◆ GIVEN RECORDS:
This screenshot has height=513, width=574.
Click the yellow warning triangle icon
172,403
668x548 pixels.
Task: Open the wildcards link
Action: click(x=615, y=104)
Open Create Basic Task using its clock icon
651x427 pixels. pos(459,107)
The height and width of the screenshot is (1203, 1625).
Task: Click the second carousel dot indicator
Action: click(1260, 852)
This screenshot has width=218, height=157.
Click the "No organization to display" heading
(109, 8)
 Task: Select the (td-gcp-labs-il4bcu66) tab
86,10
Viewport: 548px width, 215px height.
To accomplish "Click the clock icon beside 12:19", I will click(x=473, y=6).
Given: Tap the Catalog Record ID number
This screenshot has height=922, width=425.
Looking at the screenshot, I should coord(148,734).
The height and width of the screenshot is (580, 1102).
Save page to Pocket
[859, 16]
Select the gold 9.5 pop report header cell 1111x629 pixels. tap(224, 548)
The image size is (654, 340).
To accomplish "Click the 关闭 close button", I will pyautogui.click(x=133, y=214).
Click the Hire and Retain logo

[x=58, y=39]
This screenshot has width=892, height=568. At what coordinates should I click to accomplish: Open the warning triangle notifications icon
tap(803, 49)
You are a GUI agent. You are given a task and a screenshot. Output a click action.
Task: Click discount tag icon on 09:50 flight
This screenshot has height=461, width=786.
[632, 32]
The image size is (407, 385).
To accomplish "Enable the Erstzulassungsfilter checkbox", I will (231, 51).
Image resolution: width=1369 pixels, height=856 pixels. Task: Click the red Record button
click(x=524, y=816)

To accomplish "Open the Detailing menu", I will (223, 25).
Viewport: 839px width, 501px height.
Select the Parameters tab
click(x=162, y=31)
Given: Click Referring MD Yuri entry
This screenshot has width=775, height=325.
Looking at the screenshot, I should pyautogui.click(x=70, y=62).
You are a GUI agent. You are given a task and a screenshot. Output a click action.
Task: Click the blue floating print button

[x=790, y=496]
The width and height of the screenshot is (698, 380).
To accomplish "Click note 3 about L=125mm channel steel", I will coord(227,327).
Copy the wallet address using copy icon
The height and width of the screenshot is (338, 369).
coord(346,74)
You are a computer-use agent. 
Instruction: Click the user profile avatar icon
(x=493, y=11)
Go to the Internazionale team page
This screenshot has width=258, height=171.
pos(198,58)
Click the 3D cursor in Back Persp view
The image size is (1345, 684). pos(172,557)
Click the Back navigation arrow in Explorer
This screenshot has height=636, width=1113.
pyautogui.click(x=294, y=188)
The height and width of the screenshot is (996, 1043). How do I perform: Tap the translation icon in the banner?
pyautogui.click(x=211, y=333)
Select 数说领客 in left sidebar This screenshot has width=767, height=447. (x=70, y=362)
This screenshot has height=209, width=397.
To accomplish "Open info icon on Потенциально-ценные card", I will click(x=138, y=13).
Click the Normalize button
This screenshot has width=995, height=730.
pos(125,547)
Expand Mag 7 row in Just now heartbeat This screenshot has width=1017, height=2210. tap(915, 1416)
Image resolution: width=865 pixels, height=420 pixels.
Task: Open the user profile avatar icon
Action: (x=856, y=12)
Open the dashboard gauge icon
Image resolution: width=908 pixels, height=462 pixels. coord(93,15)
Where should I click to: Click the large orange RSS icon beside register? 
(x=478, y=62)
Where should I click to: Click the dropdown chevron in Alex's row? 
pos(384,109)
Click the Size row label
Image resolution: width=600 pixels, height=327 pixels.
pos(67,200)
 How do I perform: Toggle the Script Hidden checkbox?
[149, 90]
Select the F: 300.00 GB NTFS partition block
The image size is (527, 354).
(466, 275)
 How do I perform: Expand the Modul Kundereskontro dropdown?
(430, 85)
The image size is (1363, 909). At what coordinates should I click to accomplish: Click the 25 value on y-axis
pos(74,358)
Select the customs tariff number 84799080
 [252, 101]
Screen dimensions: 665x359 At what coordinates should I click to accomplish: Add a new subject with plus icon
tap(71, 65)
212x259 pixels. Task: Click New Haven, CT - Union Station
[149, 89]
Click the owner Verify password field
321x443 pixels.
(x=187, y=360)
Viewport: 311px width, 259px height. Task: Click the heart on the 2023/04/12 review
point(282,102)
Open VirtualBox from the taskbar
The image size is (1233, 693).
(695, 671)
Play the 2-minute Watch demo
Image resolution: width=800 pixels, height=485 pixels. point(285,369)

◆ ABOUT THIS EXERCISE: What you should do is return the records above exactly, leaving nothing out.

◆ EXERCISE OUTPUT:
This screenshot has height=513, width=574.
Click the yellow warning triangle icon
172,403
668x548 pixels.
Task: Open the wildcards link
Action: click(x=615, y=104)
Open Create Basic Task using its clock icon
651x427 pixels. pos(459,107)
The height and width of the screenshot is (1203, 1625).
Task: Click the second carousel dot indicator
Action: click(1260, 852)
This screenshot has width=218, height=157.
Click the "No organization to display" heading
(109, 8)
 Task: Select the (td-gcp-labs-il4bcu66) tab
86,10
Viewport: 548px width, 215px height.
To accomplish "Click the clock icon beside 12:19", I will click(x=473, y=6).
Given: Tap the Catalog Record ID number
This screenshot has height=922, width=425.
Looking at the screenshot, I should coord(148,734).
The height and width of the screenshot is (580, 1102).
Save page to Pocket
[859, 16]
Select the gold 9.5 pop report header cell 1111x629 pixels. tap(224, 548)
The image size is (654, 340).
To accomplish "Click the 关闭 close button", I will pyautogui.click(x=133, y=214).
Click the Hire and Retain logo

[x=58, y=39]
This screenshot has width=892, height=568. At what coordinates should I click to accomplish: Open the warning triangle notifications icon
tap(803, 49)
You are a GUI agent. You are given a task and a screenshot. Output a click action.
Task: Click discount tag icon on 09:50 flight
This screenshot has height=461, width=786.
[632, 32]
The image size is (407, 385).
To accomplish "Enable the Erstzulassungsfilter checkbox", I will (231, 51).
Image resolution: width=1369 pixels, height=856 pixels. Task: Click the red Record button
click(x=524, y=816)

To accomplish "Open the Detailing menu", I will (223, 25).
Viewport: 839px width, 501px height.
Select the Parameters tab
click(x=162, y=31)
Given: Click Referring MD Yuri entry
This screenshot has width=775, height=325.
Looking at the screenshot, I should pyautogui.click(x=70, y=62).
You are a GUI agent. You are given a task and a screenshot. Output a click action.
Task: Click the blue floating print button

[x=790, y=496]
The width and height of the screenshot is (698, 380).
To accomplish "Click note 3 about L=125mm channel steel", I will coord(227,327).
Copy the wallet address using copy icon
The height and width of the screenshot is (338, 369).
coord(346,74)
You are a computer-use agent. 
Instruction: Click the user profile avatar icon
(x=493, y=11)
Go to the Internazionale team page
This screenshot has width=258, height=171.
pos(198,58)
Click the 3D cursor in Back Persp view
The image size is (1345, 684). pos(172,557)
Click the Back navigation arrow in Explorer
This screenshot has height=636, width=1113.
pyautogui.click(x=294, y=188)
The height and width of the screenshot is (996, 1043). How do I perform: Tap the translation icon in the banner?
pyautogui.click(x=211, y=333)
Select 数说领客 in left sidebar This screenshot has width=767, height=447. (x=70, y=362)
This screenshot has height=209, width=397.
To accomplish "Open info icon on Потенциально-ценные card", I will click(x=138, y=13).
Click the Normalize button
This screenshot has width=995, height=730.
pos(125,547)
Expand Mag 7 row in Just now heartbeat This screenshot has width=1017, height=2210. tap(915, 1416)
Image resolution: width=865 pixels, height=420 pixels.
Task: Open the user profile avatar icon
Action: (x=856, y=12)
Open the dashboard gauge icon
Image resolution: width=908 pixels, height=462 pixels. coord(93,15)
Where should I click to: Click the large orange RSS icon beside register? 
(x=478, y=62)
Where should I click to: Click the dropdown chevron in Alex's row? 
pos(384,109)
Click the Size row label
Image resolution: width=600 pixels, height=327 pixels.
pos(67,200)
 How do I perform: Toggle the Script Hidden checkbox?
[149, 90]
Select the F: 300.00 GB NTFS partition block
The image size is (527, 354).
(466, 275)
 How do I perform: Expand the Modul Kundereskontro dropdown?
(430, 85)
The image size is (1363, 909). At what coordinates should I click to accomplish: Click the 25 value on y-axis
pos(74,358)
Select the customs tariff number 84799080
 [252, 101]
Screen dimensions: 665x359 At what coordinates should I click to accomplish: Add a new subject with plus icon
tap(71, 65)
212x259 pixels. Task: Click New Haven, CT - Union Station
[149, 89]
Click the owner Verify password field
321x443 pixels.
(x=187, y=360)
Viewport: 311px width, 259px height. Task: Click the heart on the 2023/04/12 review
point(282,102)
Open VirtualBox from the taskbar
The image size is (1233, 693).
(695, 671)
Play the 2-minute Watch demo
Image resolution: width=800 pixels, height=485 pixels. point(285,369)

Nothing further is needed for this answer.